Work task: Scan the records below and report how many lines contain the word "height", giving the number by itself.
### Entries provided ###
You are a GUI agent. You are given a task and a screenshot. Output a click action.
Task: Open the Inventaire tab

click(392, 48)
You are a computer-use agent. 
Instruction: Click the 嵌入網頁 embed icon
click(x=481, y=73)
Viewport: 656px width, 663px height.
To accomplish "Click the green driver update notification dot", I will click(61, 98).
###
### Entries provided ###
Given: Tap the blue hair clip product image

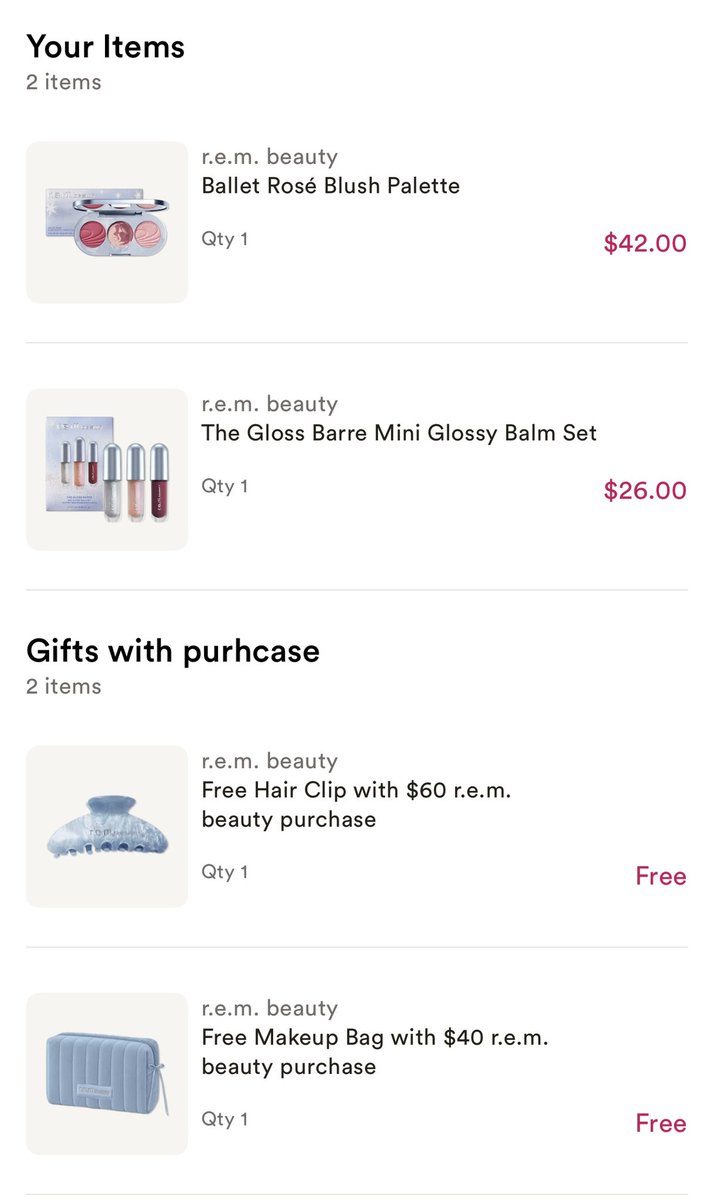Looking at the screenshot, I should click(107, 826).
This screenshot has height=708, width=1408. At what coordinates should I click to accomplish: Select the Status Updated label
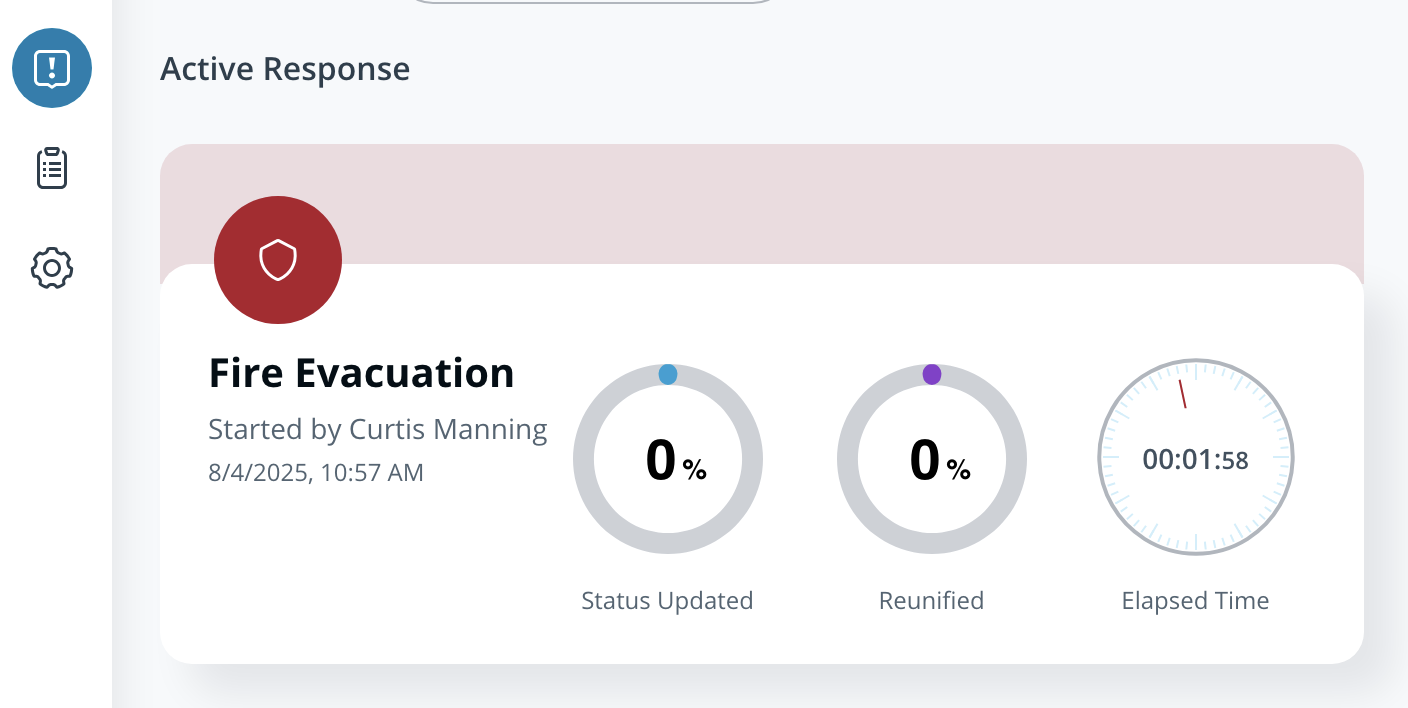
###
Your response: 2